Alex Future Bokov wrote:
>
> -----BEGIN PGP SIGNED MESSAGE-----
>
> On Wed, 11 Oct 2000, Samantha Atkins wrote:
>
> > Alex Future Bokov wrote:
> > >
> >
> > > STOP IGORING EXTRODOT.ORG... THE INSTITUTE CREATED IT PRECISELY TO GIVE
> > > YOU AN ALTERNATIVE TO THIS STONE-AXE OF AN ONLINE FORUM. USE IT.
>
> Btw, I'd like to retroactively tone down this outburst, which was
> directed at the software and the medium of email and certainly not at
> the admins of this list who work hard at it, and are great at what they
> do. I hope nobody took it that way.
>
> > The slash clones are even more primitive in providing mail/mailing list
> > services than email is. If slash incorporates at least as much
> > capability for discussions, threading, offline processing of mail,
> ^^^^^^^^^^^ ^^^^^^^^^ ^^^^^^^ ^^^^^^^^^^ ^^ ^^^^
> Got this. Got this. What do you mean by this?
>
> > private/public replies and so on then I would use it more. Otherwise,
>
> Hmm. A good idea, I suppose. Although in Slash clones you do get the
> author's mailto: link which you can click to email them *if* the author
> chooses to make their personal email address avaialble to the public.
>

I am often frustrated because the nature of slash discussions are such
that the comments on a particular point are arranged according to
responder trees between the subject. This makes it difficult to
impossible to see a time based collection of all responses as they are
spread among the different subtrees. The best would be if the system
came with software to extract out the message base and rearrange it in
various canned (or if one is so inclined) novel ways. I would like to
be able to do things like searches within all messages in response to a
certain post and/or within all messages. I can do some of this with
standard Unix style mail files. But I lose a lot of this ability under
slash.

The threading is again in the subject(author-reply1 tree,
author-reply2-tree, .. author-replyn tree) form. I can't even see all
the replies to the subject for a given author if they have responded
within multiple subtrees. This is not a very effective type of
threading for the type of information I want.

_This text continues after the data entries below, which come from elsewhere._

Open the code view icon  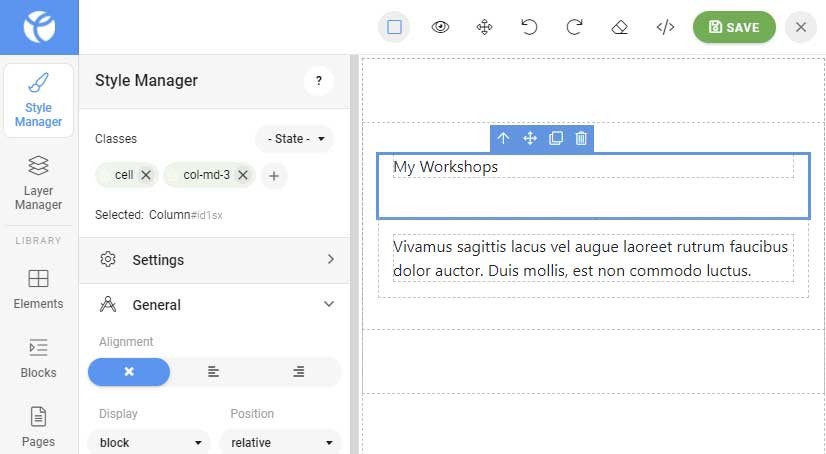pos(665,27)
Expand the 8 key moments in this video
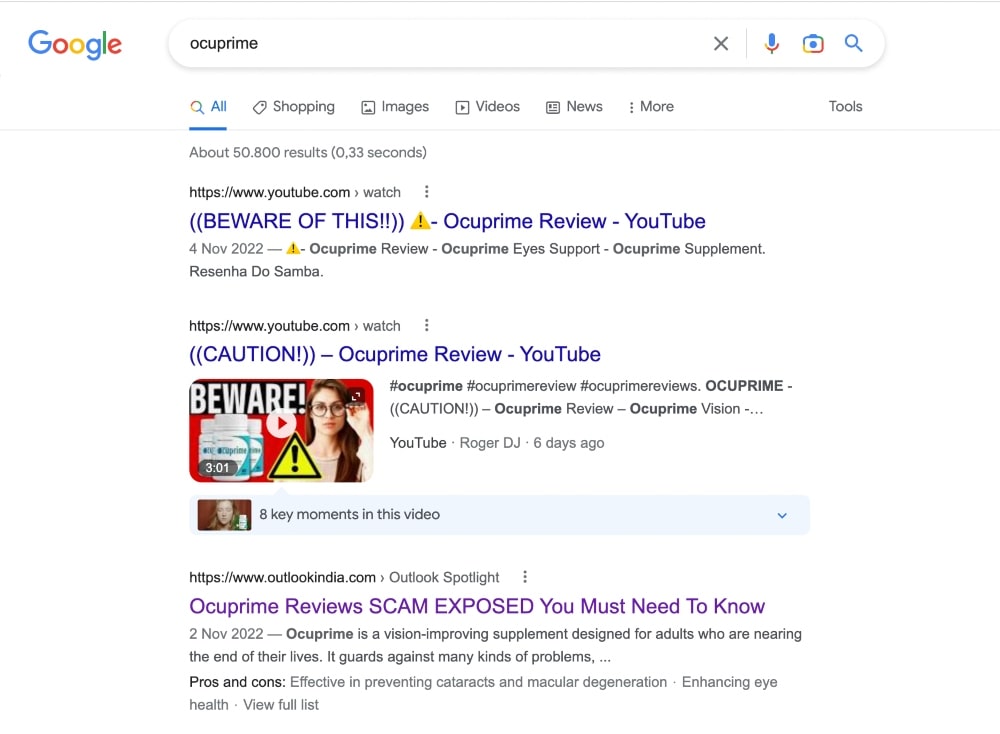Screen dimensions: 1000x734 coord(782,514)
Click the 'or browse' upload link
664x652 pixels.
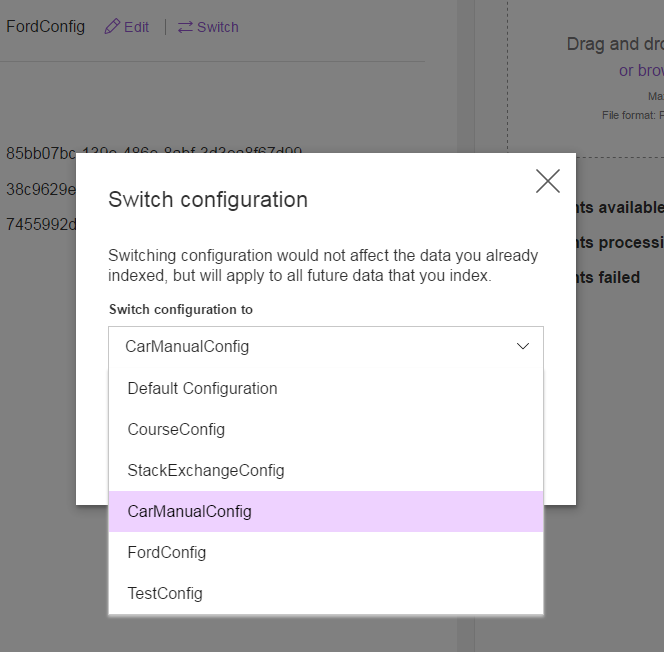tap(641, 70)
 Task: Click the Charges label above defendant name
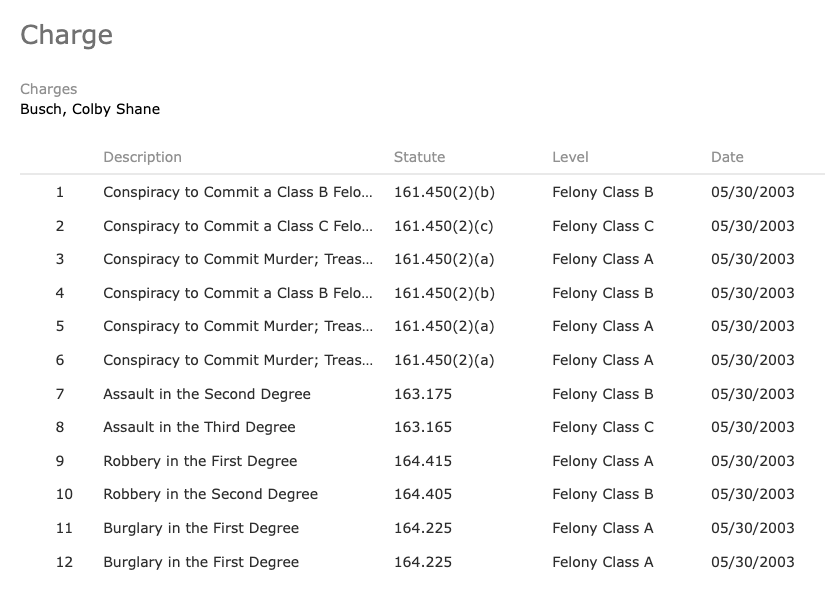[x=48, y=89]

For discussions you need to be able to see the set of ideas and the
variations that have arisen and how they evolved over time and to
cross-cut any particular rigid organization of the information like the
slash response-trees to work toward clarification and resolution. A
rigid hiearchical structure on the offerings to the "discussion" simply
has the effect of enabling the conversation to dribble off into ever
smaller streamlets of increasingly less conclusive or inclusive remarks
more often than not. It is structurally counter-productive to good
discussion.

> I welcome specific suggestions, though. Even if it's just one thing the
> mailing list does that the Extropy Institute slash site
> (http://www.extrodot.org/) doesn't currently do. You may be surprised
> by what sorts of suggestions we *could* incorporate, and just haven't
> thought of or haven't realized they could be useful to somebody.
> Frankly I'm surprised to see resistance to innovation on *this* list.

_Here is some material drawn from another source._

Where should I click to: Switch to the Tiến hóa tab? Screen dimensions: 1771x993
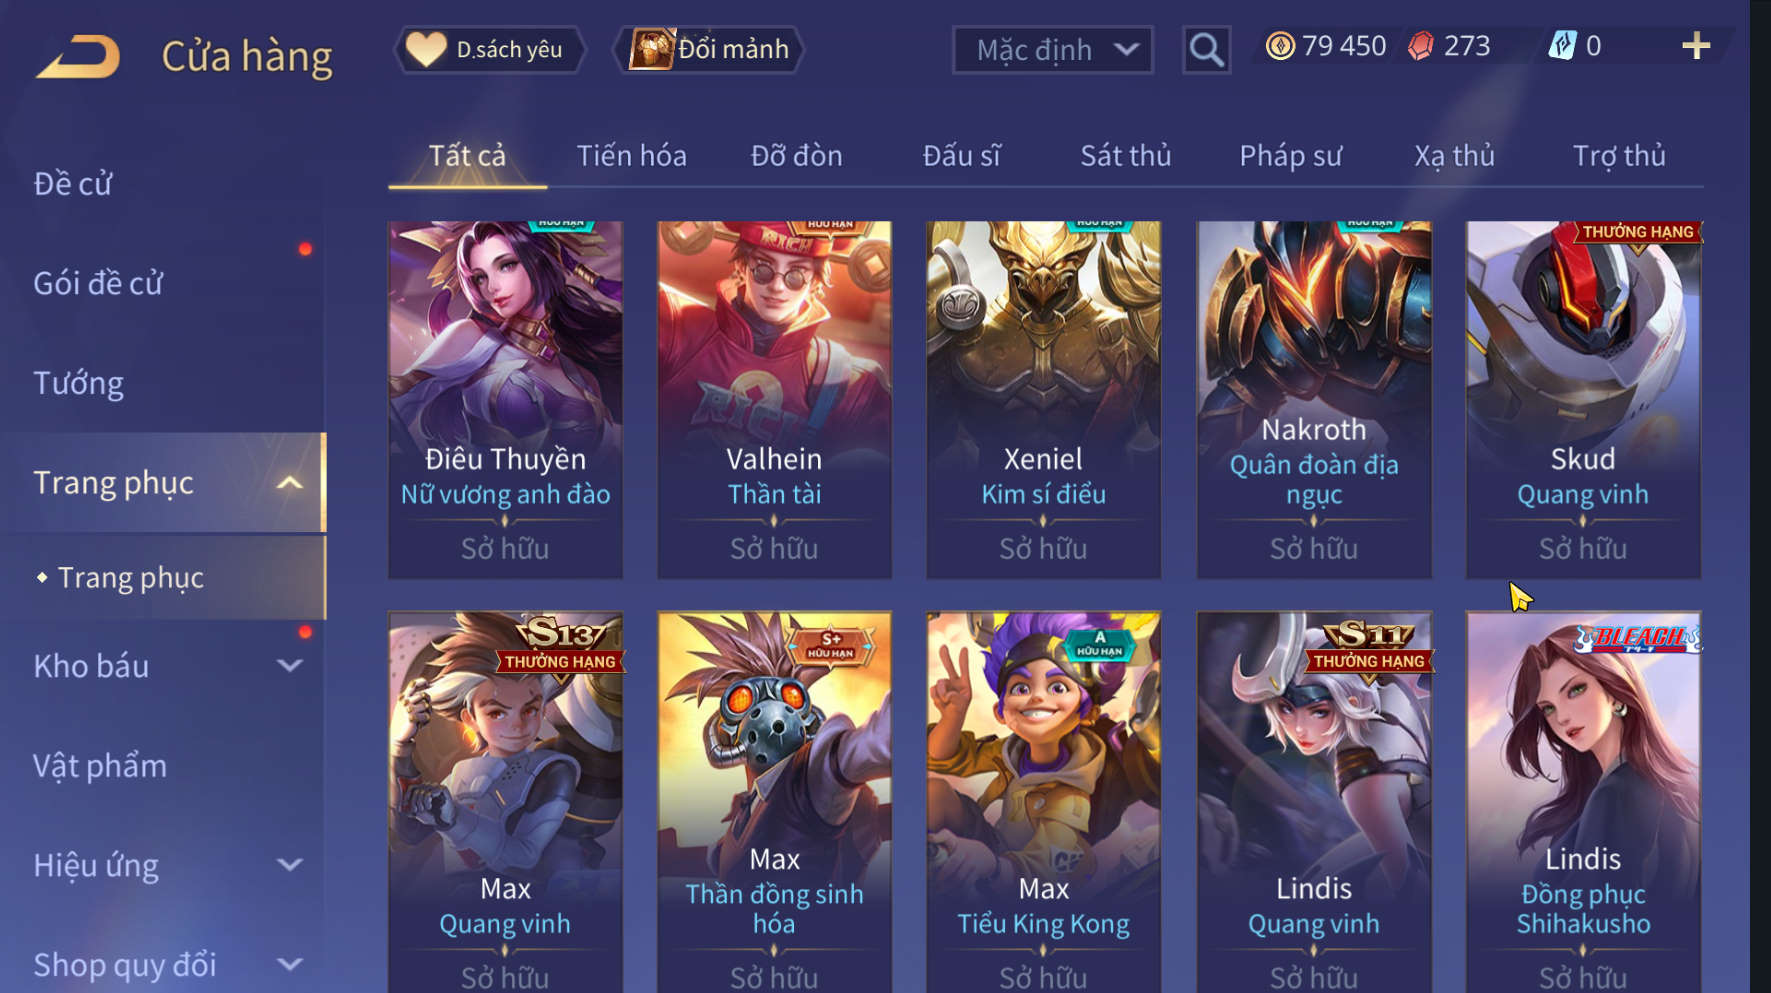pos(631,156)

I have little resistance to something actually better. I have a lot of
resistance to things that are new but keep me from being able to do
things I already knew how to do (although often clumsily) before. As an
extropian I am interested in innovations that increase my capabilities
and understanding. I am not interested in innovation simply for
innovation's sake. I have been around long enough to see all too many
"innovations" that were actually less capable than what was done before
in crical areas while providing some welcome newness in others.